It seems that Woodton was already inhabited at the Bronze Age. A number of ring-ditches, dated between 2350 BC and 701 BC, have been identified between Church Road and Hempnall Road.
The origin of the name of Woodton is the Old English Wdetuna, settlement in the woods (wudu, ‘woods’ + tun ‘enclosure, settlement, farm’).
Woodton can be referred as Wodetuna, Wodetone, Wudetuna, Uidetuna or Wootton. It is mentioned in the Domesday book of 1086.
Suckling is a Saxon name which was probably written ‘Socling’ and meant ‘A person holding his estate by socrage or the tenure of the plough’.
In 1575 Robert Suckling (4x great-grandfather to Horatio, Viscount Nelson) became Lord of the whole of Woodton; he represented Norwich in Parliament in 1570 and 1585. His eldest son, Edmund, became Dean of Norwich. Another son, Charles, inherited the estate and enlarged it by the purchase of the manor of Barsham in Suffolk from the poet John Suckling (the son of his younger brother Sir John Suckling, the Cavalier Poet).
Woodton and Nelson
Catherine Suckling was the daughter of Dr Maurice Suckling, the rector of Barsham and Woodton. She was also to become the mother of Admiral Lord Horatio Nelson. Catherine’s uncle Robert Suckling lived at Woodton Manor, so the young Nelson spent many of his school holidays at Woodton, when he used to climb a large cedar tree known afterwards as “Nelson’s Tree”. Sadly, Catherine died when Nelson was only nine years old.
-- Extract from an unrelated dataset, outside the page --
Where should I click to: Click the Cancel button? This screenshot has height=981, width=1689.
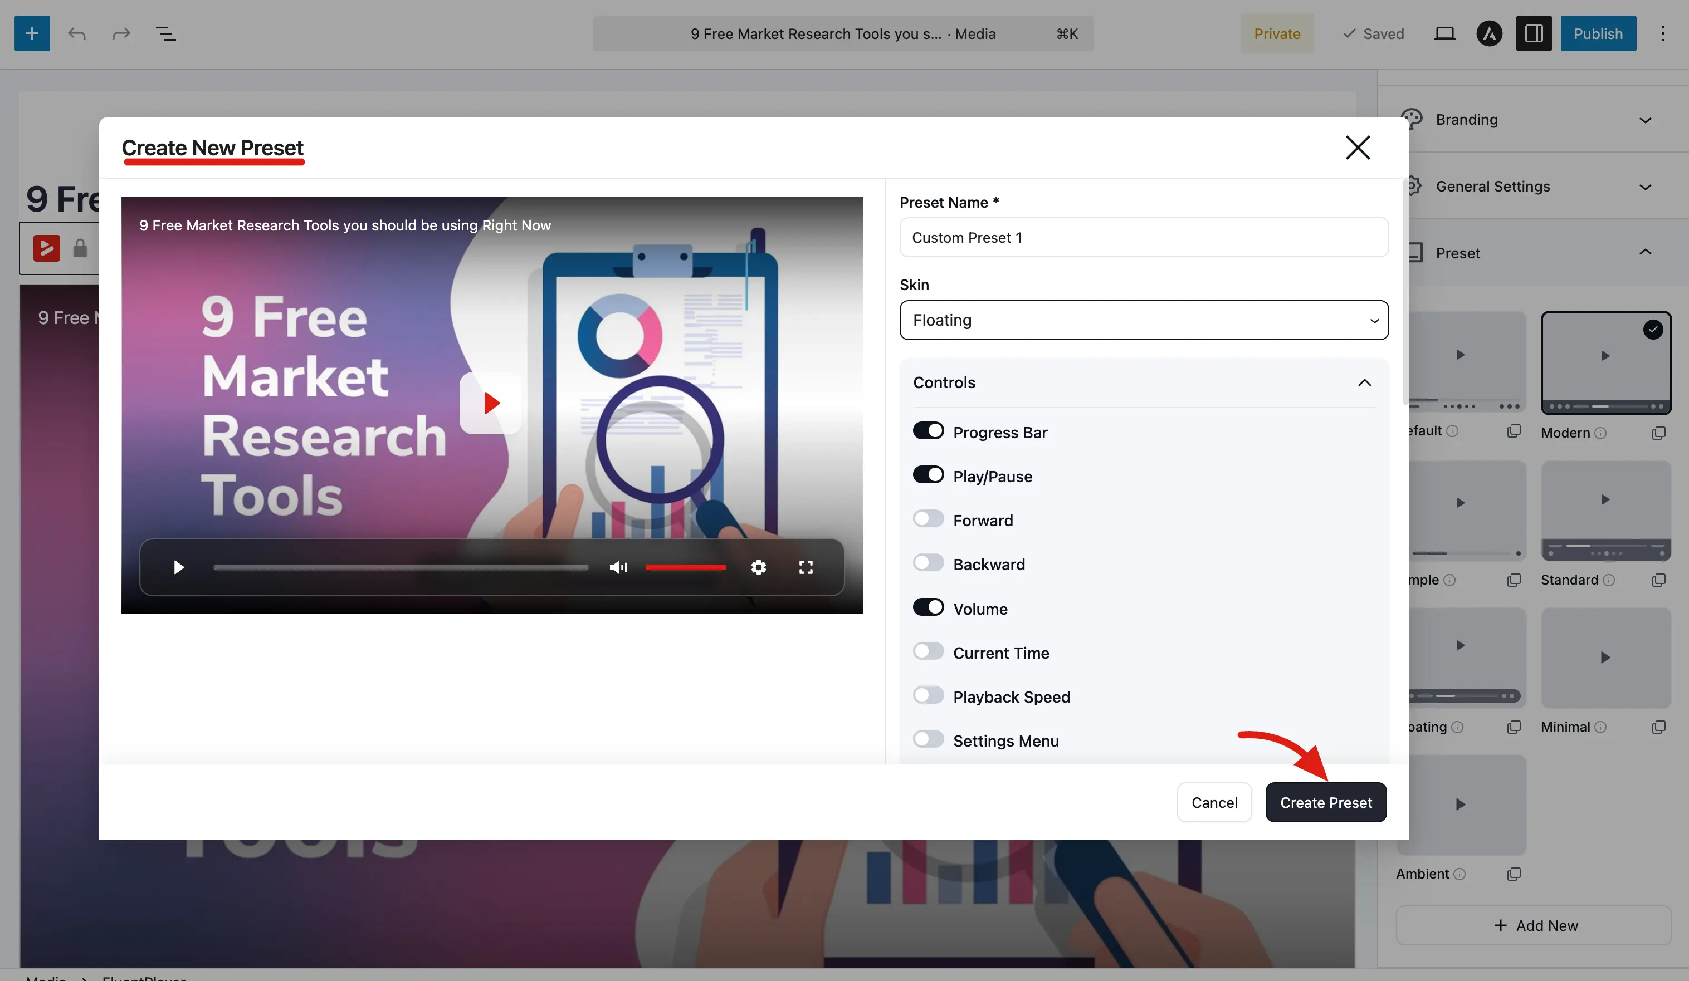click(1214, 802)
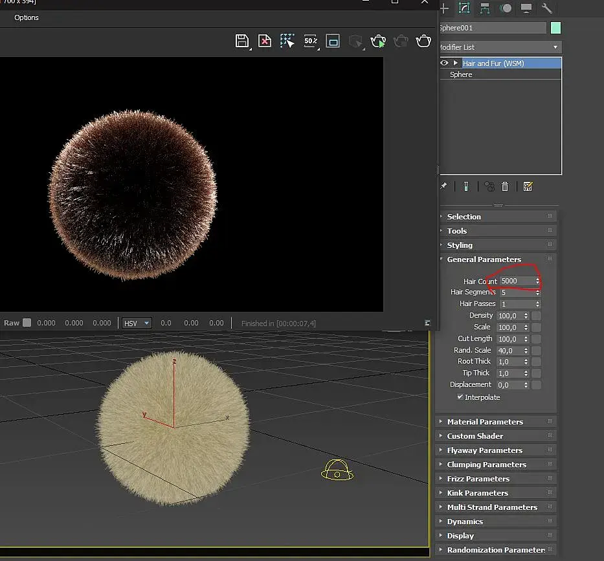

In 1905, commemorating this connection between Woodton and Nelson,a Parish room was built; the foundation stone was laid by Earl Nelson on Trafalgar Day.
Ned Baldry and ‘Shell’
Edward “Ned” Baldry (1705-1759) was taken on in the stables of Woodton Hall, Norfolk, home of the Suckling family, at the age of thirteen and rose to become huntsman to the Woodton Hunt, with the finest pack of hounds in the neighbourhood.
The story is recounted in Deer Hunting in Norfolk (Lt. Col. J.R.Harvey, Norwich, 1910) that Ned bought a poor old horse at Bungay fair to feed the hounds, but thinking better of her after a few weeks decided to breed her, and the following year she produced a fine skewbald foal. In Norfolk this was technically termed ‘shelled’, and by such appellation the foal was known ever afterwards.
Paintings of the ‘Woodton Hunt’ and ‘The Shell Horse’ painted by Bardwell hung in the Hall, as did a portrait of the long-serving butler, Thomas Bardwell, presumed to be a relative of the painter. When Denzil Suckling died in 1747, he left Ned “the fine pack of hounds and the old ‘shelled horse’, and ample funds for their maintenance.” Ned took the hounds to Ireland, and then to France, where he hunted for the King at Versailles. He returned to Woodton and was buried in the churchyard beneath the following inscription:
In memory of Edw. Baldrey, who departed this life, February 24th, 1759, aged 53.
Here lies a huntsman, who was stout and bold,
His judgement such as could not be controlled,
Few of his calling could with him compare,
For skill in hunting fox or fallow deer.
He shew his art in England, Ireland and France,
And rests in this churchyard, being his last chance.
Ned’s tombstone can be visited in the north-east corner of the churchyard. His ‘shelled horse’ was buried nearby in the park beyond the church wall.
Windmills in Woodton
Faden’s map of Norfolk (1797) shows two windmills, a postmill at Woodton (which stood almost in the centre of the village) and a smockmill at Bedingham. Click here for a full history of Woodton postmill.
The various Norfolk directories mention the name of the millers:
- 1836 – Robt. Leeder, jun., corn miller
- 1845 – Robert Leeder, jun., corn miller
- 1864 – Everett Robert Last, shopkeeper and corn miller
- 1900 – Everett Thomas Aldis, shopkeeper & miller (wind)
Although there were two mills, only one miller is mentioned each time.
The Methodist Chapel
The Woodton Methodist Chapel situated in the heart of the village is now to be a private dwelling. The building dates to 1838. Regular worship ceased in early 2015, with a final service held on 10th May 2015.